BEGIN SELECTED EXTRACT

These translations are done via Google Translate

Only The Low Cost Survive - Geoffrey Cann

By Geoffrey Cann

I’ve been through many oil market cycles, and there is but one truth. Only the low cost survive.

Oil Cycles Are Personal

My first downturn was in 1985 when I was working for Imperial Oil in Toronto. The demand for oil at the time is around 40 million barrels per day (mbpd) but the available supply is around 60 mbpd, most of which is from the Middle East. Since all that oil wants to be consumed, the market collapses, and prices fall from USD 30 to USD 10.

To rid itself of surplus staff, Imperial Oil launches a financial buyout scheme called Career Change Assistance Program, or C-CAP. Us staffers morbidly call it Kneecap or Decap. I am newly married, and in 2 weeks I’m supposed to transfer to the upstream unit in Calgary, but my transfer falls apart. These cycles get very personal very quickly.

And it takes close to a decade for prices to recover. Imperial Oil survives because it moves decisively to keep its costs low and its debt restrained.

This scenario is playing out again in 2020.

90 Days of Extremes

Each cyclic downturn in oil is unprecedented, but cyclic downturns are all unprecedented in their own particular ways.

For example, the price spike of 1973 was in large part due to the shortage of oil tankers to move crude to market (shipping costs eventually collapsed with the arrival of new carriers).  In Canada, the industry has faced distressingly low prices since 2014 because of a lack of pipelines.

Today, in 2020, the cycle is about abrupt changes in both demand AND supply, with the demand side story about the pandemic.

DEMAND PANDEMONIUM

Many other illnesses and afflictions kill more people each year, but in its short life, COVID 19 is now the fastest growing cause of death, and unabated, has the potential to be the leading cause of death globally. Health care professionals believe the impacts are unprecedented outside of localised disasters like tsunamis, earthquakes and war.

The pandemic inspired lockdowns have triggered a global recession. Global GDP will be down by 3%, according to the International Monetary Fund. Global GDP is about USD 91 trillion, and 3% is about USD 3 trillion, which is about the GDP of the UK (according to the IMF). Try to imagine the global economic contribution of the entire UK economy vanishing in 30 days. I’d miss the warm beer.

This decline across so many economies at the same time is unprecedented.

Recessions mean fewer jobs, less commuting, less construction, fewer flights, lower investment, less purchasing, fewer goods made and sold, less shipping. OPEC estimates the demand for oil likely fell by roughly 20 mbpd for March and April, from over 100 mbpd. The drop in demand is unprecedented.

Job losses in particular are horrific. The International Labour Organization estimates that globally some 305  million people will have lost their jobs to the end of June. 50% of the global workforce of 3.3 billion people, who work in the informal economy, are at risk of complete destruction. This much unemployment this quickly is unprecedented.

In response, many economies are attempting to keep the lights on by injecting stimulus dollars into their market. The Globe and Mail reports the stimulus campaigns to be around USD 5 trillion, an unprecedented amount. Those injections are to help keep businesses going when there are no customers, but that doesn’t translate into oil demand.

END SELECTED EXTRACT

Extract the passage of the oil-downturn essay from "Oil Cycles Are" to "personal very quickly.", copying it word for word and including both end phrases.

BEGIN RECORDED INFORMATION

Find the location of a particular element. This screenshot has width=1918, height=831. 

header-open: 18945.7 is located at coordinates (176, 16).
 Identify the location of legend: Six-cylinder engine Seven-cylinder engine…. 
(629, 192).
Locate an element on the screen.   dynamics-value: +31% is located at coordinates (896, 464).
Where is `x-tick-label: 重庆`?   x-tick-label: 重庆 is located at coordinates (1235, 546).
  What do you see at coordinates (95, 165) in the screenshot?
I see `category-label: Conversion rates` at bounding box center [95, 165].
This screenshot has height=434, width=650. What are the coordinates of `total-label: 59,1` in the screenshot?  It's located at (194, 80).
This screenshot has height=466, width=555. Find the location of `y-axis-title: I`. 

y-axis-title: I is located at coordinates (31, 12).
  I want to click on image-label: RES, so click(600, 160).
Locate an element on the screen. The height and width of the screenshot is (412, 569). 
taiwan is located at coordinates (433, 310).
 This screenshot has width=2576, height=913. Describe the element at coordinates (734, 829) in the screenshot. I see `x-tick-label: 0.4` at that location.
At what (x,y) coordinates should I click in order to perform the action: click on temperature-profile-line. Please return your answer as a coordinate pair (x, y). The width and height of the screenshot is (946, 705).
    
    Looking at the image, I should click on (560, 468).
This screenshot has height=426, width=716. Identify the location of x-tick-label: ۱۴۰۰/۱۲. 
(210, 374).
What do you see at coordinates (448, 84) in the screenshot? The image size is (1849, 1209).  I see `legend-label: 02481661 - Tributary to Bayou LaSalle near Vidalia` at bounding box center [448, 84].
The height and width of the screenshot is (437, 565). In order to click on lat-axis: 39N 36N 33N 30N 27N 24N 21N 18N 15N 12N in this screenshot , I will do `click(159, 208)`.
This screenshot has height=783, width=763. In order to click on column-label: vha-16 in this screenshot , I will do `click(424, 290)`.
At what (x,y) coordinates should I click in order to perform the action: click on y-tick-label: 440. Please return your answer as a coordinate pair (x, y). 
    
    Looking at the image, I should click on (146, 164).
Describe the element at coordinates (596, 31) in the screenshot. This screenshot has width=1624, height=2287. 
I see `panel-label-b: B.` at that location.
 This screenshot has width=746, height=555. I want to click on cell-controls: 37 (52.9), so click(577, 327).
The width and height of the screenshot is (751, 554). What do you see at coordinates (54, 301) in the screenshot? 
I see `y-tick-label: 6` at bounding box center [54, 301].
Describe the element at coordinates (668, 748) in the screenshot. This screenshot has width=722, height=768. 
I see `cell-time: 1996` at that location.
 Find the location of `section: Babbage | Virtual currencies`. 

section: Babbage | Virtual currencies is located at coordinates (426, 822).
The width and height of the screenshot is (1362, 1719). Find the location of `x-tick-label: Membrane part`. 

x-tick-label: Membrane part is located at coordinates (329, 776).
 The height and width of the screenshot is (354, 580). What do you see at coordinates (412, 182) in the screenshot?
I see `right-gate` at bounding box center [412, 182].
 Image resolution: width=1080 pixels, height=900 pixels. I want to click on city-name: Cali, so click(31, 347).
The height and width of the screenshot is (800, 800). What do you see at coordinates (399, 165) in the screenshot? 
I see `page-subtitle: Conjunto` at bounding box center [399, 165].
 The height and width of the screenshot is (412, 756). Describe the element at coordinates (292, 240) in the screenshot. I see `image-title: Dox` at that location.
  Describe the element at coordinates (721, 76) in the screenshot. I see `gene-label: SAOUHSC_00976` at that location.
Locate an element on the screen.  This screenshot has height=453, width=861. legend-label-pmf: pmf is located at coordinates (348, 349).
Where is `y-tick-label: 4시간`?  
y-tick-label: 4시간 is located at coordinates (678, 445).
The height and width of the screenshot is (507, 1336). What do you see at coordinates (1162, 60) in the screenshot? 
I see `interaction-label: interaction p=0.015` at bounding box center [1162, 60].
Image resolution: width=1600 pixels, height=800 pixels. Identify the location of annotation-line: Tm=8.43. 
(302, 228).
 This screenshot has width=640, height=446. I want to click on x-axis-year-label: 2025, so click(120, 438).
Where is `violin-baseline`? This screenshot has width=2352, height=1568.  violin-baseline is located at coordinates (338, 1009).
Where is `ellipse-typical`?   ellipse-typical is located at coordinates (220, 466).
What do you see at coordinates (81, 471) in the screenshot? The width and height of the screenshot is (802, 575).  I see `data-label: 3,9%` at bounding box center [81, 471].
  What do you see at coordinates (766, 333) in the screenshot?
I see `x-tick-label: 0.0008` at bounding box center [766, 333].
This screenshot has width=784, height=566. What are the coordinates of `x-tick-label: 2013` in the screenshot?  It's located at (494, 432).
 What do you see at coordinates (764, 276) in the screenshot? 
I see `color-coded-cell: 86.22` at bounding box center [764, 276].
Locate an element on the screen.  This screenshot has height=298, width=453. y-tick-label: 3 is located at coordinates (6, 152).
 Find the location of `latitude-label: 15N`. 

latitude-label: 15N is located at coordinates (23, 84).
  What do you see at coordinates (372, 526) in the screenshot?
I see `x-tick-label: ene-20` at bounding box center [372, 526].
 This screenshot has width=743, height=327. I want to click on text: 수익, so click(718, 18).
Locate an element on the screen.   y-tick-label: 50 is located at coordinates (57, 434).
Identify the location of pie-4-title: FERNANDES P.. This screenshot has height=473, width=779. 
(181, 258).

END RECORDED INFORMATION

== SOLUTION TO THE EXERCISE ==
Oil Cycles Are Personal

My first downturn was in 1985 when I was working for Imperial Oil in Toronto. The demand for oil at the time is around 40 million barrels per day (mbpd) but the available supply is around 60 mbpd, most of which is from the Middle East. Since all that oil wants to be consumed, the market collapses, and prices fall from USD 30 to USD 10.

To rid itself of surplus staff, Imperial Oil launches a financial buyout scheme called Career Change Assistance Program, or C-CAP. Us staffers morbidly call it Kneecap or Decap. I am newly married, and in 2 weeks I’m supposed to transfer to the upstream unit in Calgary, but my transfer falls apart. These cycles get very personal very quickly.